Previously, we’ve looked at technology to generate electricity from roads embedded with piezoelectric crystals that produce electricity when squeezed. Now a group of researchers is looking to shift the technology from the road to the vehicles themselves and use piezoelectrics placed on the vehicles to convert their kinetic energy into electricity.
About a half-inch by one inch, these piezoelectric devices might be mounted on the roof or tail of a car or on an airplane fuselage where they would vibrate inside a flow, producing an output voltage. Although the power generated would not be enough to replace that supplied by the combustion engines, it could be enough to run some systems, such as batteries that would be used to charge control panels and other small electronic devices such as mobile phones.
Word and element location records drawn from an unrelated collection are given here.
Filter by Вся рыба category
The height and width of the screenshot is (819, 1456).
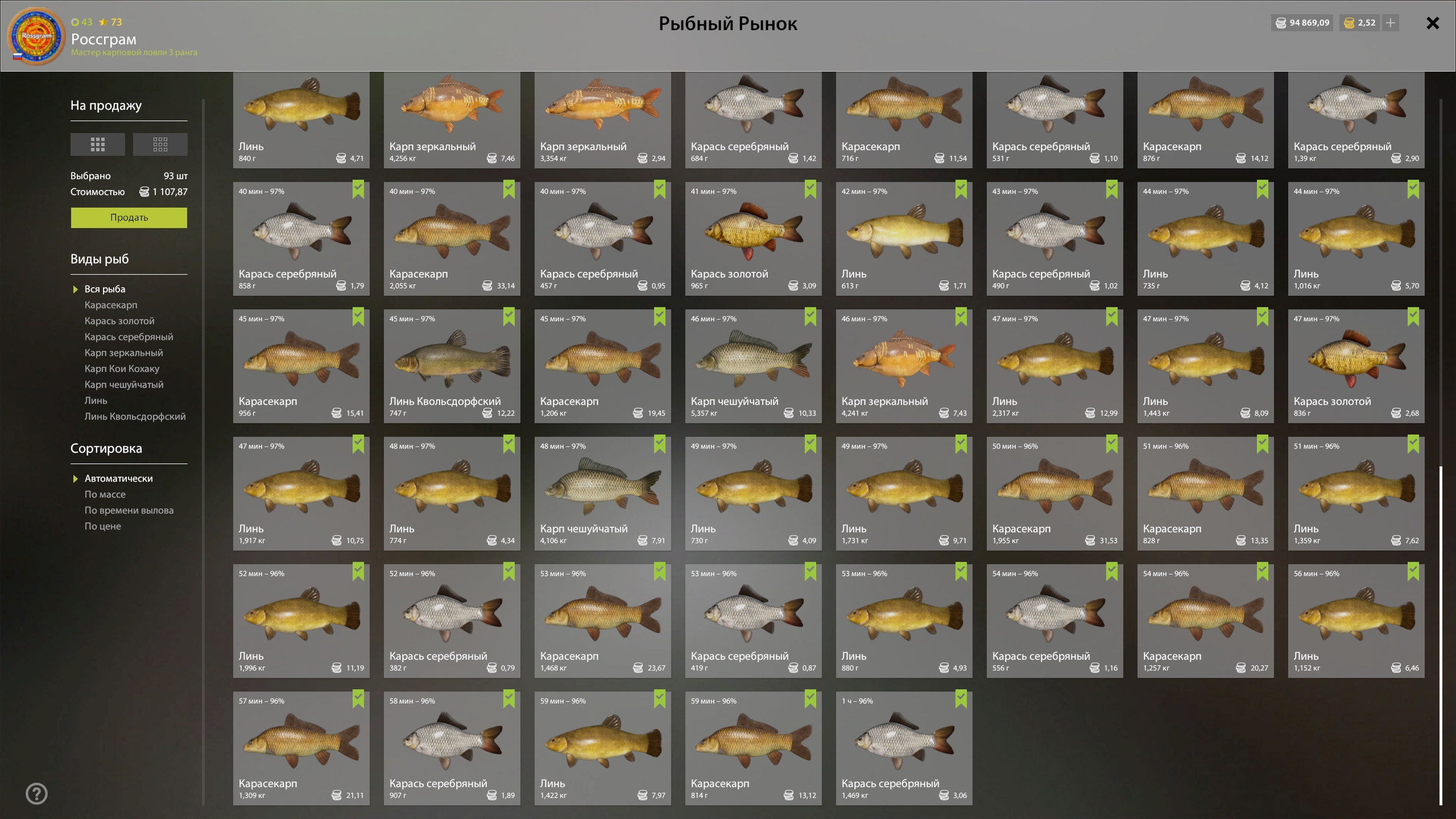point(105,289)
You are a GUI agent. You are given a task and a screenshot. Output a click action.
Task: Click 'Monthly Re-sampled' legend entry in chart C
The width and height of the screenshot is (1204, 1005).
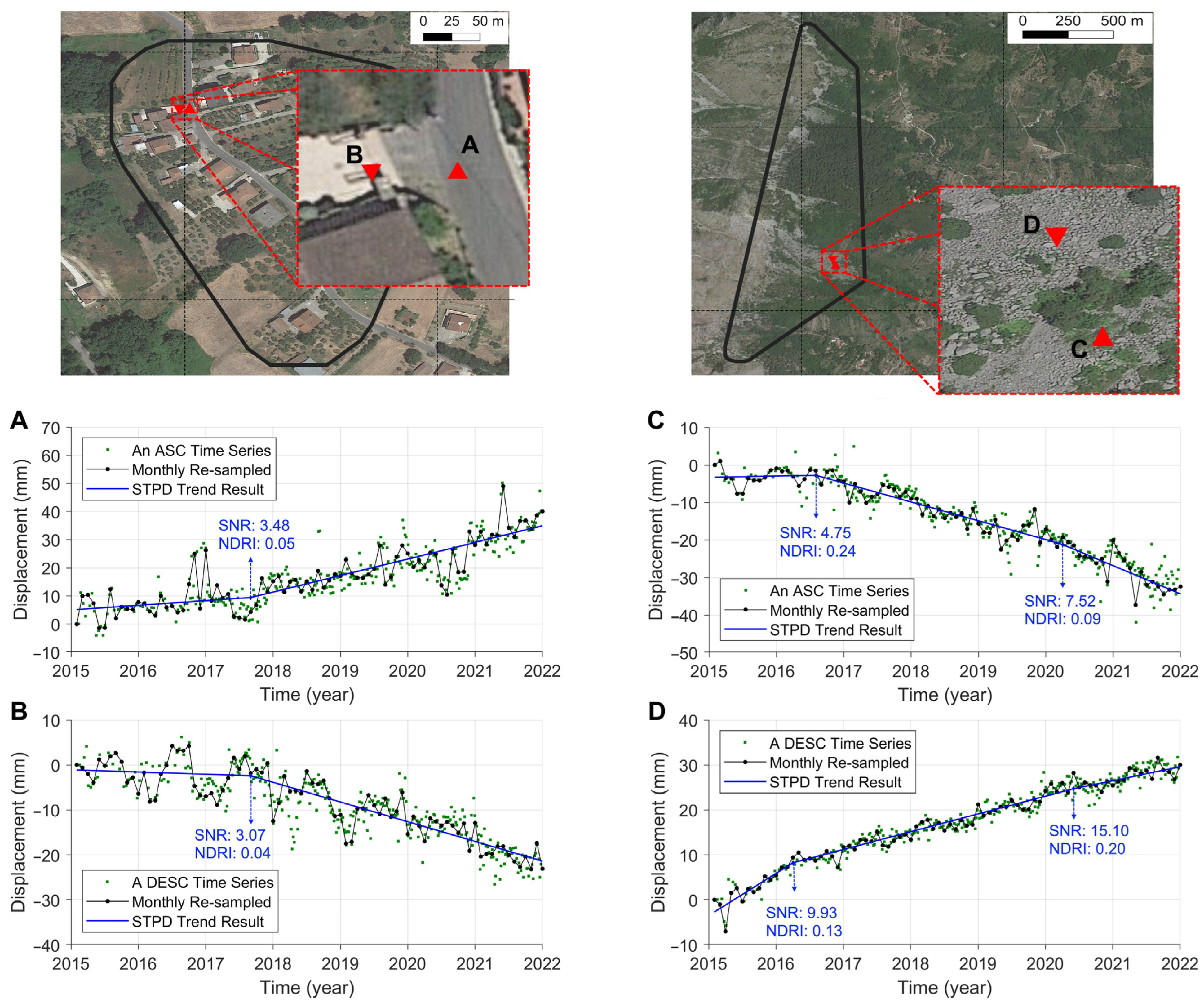839,610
The group of researchers from the City College of New York (CCNY) led by Prof Yiannis Andreopoulos, is currently attempting to optimize these devices by modeling the physical forces to which they are subjected in different air flows - on the roof of a car, for instance, or on the back of a truck.
When the device is placed in the wake of a cylinder - such as on the back of a truck - the flow of air will cause the devices to vibrate in resonance, says Andreopoulos. On the roof of a car, they will shake in a much more unsteady flow known as a turbulent boundary layer. Andreopoulos and his colleagues have conducted wind tunnel tests showing how the devices work in both situations.
"These devices open the possibility to continuously scavenge otherwise wasted energy from the environment," says Andreopoulos.